An informed account of the Mahatma’s philosophy that avoids both hagiography and Gandhi-bashing

A display of Mahatma Gandhi’s spoon, spectacle and thread. (Express Archives)

Indian discourses about Gandhi are often squeezed into a tight little binary — hagiography or Gandhi-bashing. Fortunately, Gandhi and Philosophy by Divya Dwivedi and Shaj Mohan neatly sidesteps this binary. The book is an interesting and innovative attempt at grappling with Gandhi’s complex and contested intersections with philosophy.

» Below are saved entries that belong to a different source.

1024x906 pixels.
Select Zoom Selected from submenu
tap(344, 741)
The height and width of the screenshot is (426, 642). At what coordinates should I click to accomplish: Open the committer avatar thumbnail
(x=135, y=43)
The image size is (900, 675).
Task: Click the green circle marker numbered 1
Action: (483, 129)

In Gandhi and Philosophy, there is a Gandhian “spectropoetics”, in Derrida’s sense. Just when Gandhi is reassuringly banished to the status of a dusty icon, to be brushed off with ritual charkha-spinning on October 2, or co-opted as the icon of Modi’s Swachh Bharat Abhiyan, he pops up again like a twinkling genie out of the bottle.

In India, we seem to be beckoned by Gandhi’s spectre whenever there is another Gandhi-basher around. Speaking of Gandhi-bashing, Gandhi the spectre is back in the news again with the Godse-praising, Gandhi-bashing of Pragya Thakur and others. Seemingly, Gandhi never fades out completely into historical irrelevance.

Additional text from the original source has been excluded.